How to find complex number for intersection of a line and a circle?
In particular, if $M=$ midpoint $BC$, then I want $AM ∩ (ABC)$ in complex numbers.
Let me describe why I needed this,
I was doing a problem which I reduced to proving $4$ points $(B,T,M',J)$ are cyclic where $ABC$ is an acute scalene triangle, $T$ is the intersection of tangents to $(ABC)$ from $B$ and $C$, $M' = AM ∩ (ABC)$ ;($M =$ midpoint $BC$) , and $J = AB ∩ CM'$.

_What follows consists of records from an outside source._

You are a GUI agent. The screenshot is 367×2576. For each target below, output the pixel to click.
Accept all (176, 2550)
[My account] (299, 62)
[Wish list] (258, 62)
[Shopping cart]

I tried to prove this synthetically but I could not, so I decided to bash. First I tried coordinate but that was too long, so I decided to go with complex because that felt feasible. But then I remembered that I have not yet studied complex numbers (except when I would read EGMO complex numbers for fun, like a storybook). So I opened EGMO and could get complex numbers for everything like how to prove cyclic, intersection, $T$ etc. but Point $M'$ was a problem. I couldn't find how to get it anywhere so I come to MSE.
Please help me, Thanks!
Best Answer
Let $A,B,C$ lie on the unit circle, with complex coordinates $a,b,c$. Since you know EGMO, you should be able to find a proof of the fact that the line through the points $a,b$ on the unit circle has equation $$z + ab\overline{z} = a+b$$
Now denoting $D = AM \cap (ABC)$ with coordinate $d$, the line $AD$ is given by $z + ad \overline{z} = a+d$.
However you know that the midpoint of $BC$, namely $ \frac{b + c}{2}$ lies on line $AD$, so
$$\frac{b + c}{2} + ad \frac{\overline{b} + \overline{c}}{2} = a+d$$
You can now just solve for $d$ to find the required intersection.